§ **TASK DETAILS**
Please copy out the lines in the entries that contain "search".

§ **EXCERPTED DATA**
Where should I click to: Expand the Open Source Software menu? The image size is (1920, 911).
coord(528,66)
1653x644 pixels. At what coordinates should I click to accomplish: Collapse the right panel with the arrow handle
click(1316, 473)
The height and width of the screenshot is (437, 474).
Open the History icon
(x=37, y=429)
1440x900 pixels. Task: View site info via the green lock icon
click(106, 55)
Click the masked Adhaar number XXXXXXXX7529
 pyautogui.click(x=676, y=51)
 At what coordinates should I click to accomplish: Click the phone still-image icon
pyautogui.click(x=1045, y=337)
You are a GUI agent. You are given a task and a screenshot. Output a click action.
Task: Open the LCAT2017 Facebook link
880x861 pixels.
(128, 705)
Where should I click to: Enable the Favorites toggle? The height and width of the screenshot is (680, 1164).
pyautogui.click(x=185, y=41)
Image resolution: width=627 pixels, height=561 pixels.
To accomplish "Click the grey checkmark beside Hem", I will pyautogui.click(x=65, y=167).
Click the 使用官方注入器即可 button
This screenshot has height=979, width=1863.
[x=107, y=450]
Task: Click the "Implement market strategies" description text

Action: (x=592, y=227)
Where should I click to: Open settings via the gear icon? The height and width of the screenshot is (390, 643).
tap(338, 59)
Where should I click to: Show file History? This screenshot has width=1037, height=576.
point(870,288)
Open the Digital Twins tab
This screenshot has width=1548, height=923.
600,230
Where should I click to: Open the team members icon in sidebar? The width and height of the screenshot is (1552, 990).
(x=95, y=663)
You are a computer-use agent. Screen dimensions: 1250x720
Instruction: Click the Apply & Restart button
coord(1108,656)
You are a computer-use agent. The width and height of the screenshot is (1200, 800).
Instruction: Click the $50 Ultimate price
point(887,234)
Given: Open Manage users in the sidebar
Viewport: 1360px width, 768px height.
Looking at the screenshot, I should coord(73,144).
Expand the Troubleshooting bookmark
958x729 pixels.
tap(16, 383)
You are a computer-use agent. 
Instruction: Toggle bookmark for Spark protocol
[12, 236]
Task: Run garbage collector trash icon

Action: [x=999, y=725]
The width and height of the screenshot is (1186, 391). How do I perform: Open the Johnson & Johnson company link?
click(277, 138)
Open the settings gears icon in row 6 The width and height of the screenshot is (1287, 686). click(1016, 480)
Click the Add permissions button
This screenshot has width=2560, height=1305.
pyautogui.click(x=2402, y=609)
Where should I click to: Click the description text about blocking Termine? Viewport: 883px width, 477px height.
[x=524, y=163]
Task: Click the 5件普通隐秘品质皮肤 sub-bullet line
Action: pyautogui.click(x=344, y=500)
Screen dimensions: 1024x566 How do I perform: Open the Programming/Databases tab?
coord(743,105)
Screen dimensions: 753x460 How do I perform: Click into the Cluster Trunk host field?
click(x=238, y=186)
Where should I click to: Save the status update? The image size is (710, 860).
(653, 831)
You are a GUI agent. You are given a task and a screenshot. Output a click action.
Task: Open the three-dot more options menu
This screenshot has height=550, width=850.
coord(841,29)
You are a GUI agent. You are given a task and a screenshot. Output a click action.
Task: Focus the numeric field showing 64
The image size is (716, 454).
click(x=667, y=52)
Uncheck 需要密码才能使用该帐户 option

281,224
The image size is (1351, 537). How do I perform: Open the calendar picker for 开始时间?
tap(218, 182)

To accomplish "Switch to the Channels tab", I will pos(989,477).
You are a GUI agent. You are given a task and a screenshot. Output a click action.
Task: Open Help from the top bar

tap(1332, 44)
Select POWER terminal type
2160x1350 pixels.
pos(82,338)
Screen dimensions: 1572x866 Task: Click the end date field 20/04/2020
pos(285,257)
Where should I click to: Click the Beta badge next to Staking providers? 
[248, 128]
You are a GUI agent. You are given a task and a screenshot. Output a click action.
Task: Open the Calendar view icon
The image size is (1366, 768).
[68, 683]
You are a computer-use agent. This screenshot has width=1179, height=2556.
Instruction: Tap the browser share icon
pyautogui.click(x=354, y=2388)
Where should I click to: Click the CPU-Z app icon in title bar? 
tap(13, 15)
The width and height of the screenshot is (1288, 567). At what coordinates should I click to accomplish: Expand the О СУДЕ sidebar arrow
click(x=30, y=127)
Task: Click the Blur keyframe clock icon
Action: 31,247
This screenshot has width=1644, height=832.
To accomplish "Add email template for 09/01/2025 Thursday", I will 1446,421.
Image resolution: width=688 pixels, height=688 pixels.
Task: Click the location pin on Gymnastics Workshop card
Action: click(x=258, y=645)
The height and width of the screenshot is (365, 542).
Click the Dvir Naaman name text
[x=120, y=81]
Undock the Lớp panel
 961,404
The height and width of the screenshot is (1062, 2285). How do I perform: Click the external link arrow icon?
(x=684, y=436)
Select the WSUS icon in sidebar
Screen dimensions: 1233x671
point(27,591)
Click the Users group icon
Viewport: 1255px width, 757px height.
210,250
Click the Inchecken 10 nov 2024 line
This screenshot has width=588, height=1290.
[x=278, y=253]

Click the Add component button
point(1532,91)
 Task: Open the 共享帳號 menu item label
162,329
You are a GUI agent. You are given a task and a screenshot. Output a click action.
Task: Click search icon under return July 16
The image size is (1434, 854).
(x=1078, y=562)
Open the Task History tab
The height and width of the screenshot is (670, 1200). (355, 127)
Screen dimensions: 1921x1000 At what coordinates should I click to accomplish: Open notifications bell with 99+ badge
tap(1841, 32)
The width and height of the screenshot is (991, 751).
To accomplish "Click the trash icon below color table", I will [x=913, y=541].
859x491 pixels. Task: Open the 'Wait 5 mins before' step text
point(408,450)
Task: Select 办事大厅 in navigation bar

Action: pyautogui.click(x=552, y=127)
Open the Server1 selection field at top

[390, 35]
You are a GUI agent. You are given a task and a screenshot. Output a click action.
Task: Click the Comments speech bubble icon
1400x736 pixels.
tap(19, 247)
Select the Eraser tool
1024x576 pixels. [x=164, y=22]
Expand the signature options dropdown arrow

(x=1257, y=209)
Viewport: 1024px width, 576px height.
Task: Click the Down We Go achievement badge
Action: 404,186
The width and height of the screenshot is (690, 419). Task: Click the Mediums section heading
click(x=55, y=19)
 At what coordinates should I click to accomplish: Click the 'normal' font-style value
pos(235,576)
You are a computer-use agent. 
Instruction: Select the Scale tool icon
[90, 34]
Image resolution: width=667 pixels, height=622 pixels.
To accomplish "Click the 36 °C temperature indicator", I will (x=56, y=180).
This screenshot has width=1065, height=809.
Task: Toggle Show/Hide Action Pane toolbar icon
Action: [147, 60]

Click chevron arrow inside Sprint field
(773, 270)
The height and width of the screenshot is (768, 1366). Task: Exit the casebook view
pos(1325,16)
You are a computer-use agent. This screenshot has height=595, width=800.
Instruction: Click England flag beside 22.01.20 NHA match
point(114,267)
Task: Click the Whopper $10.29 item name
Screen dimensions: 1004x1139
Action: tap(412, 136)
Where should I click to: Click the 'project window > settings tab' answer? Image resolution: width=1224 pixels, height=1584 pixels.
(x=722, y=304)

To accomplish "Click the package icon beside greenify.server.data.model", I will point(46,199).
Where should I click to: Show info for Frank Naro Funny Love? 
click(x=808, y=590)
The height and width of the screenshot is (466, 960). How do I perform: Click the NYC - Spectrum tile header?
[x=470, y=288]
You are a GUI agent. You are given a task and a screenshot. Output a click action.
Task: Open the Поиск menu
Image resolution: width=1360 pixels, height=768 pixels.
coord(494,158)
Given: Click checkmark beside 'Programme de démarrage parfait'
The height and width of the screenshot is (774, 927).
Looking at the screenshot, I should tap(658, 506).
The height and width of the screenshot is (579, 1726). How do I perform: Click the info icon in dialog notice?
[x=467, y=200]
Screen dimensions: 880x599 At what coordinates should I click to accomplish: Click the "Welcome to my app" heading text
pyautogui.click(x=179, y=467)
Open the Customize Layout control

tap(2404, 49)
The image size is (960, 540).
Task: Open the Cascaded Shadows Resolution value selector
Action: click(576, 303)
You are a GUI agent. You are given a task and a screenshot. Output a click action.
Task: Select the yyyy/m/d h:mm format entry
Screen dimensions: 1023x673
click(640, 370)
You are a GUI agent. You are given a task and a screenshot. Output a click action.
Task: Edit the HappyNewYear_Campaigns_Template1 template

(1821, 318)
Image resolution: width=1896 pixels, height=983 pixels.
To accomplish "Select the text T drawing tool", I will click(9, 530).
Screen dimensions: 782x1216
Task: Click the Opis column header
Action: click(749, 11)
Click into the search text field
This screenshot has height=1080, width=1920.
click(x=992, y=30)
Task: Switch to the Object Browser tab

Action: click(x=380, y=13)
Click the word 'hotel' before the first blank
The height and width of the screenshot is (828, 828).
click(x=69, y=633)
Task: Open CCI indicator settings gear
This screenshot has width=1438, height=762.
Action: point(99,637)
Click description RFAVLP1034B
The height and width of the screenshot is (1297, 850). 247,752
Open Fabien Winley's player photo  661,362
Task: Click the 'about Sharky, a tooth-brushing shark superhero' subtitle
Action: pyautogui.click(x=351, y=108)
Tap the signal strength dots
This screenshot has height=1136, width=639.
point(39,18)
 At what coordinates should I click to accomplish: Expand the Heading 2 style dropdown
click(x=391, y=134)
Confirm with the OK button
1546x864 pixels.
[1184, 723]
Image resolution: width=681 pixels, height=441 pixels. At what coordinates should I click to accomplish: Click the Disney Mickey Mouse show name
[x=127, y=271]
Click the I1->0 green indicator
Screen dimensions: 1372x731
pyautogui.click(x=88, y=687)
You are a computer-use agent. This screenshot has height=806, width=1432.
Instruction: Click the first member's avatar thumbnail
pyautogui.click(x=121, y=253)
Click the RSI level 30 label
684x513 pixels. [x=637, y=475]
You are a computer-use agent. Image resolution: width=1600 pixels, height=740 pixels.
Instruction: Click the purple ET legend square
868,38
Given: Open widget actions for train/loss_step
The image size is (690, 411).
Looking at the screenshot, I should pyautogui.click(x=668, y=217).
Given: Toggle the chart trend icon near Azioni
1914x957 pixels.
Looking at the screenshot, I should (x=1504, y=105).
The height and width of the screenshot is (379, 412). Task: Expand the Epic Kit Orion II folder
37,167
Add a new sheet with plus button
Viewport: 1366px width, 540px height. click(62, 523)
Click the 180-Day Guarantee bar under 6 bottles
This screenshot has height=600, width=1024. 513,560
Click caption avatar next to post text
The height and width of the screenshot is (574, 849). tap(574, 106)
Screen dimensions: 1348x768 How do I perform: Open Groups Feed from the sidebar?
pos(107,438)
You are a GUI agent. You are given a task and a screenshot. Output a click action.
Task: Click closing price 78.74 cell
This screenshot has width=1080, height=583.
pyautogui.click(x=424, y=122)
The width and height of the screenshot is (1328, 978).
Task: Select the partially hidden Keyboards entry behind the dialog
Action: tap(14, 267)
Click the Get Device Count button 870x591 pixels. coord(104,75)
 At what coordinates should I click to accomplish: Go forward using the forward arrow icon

§ **RESULT OF THE TASK**
Task: Click search icon under return July 16
Click into the search text field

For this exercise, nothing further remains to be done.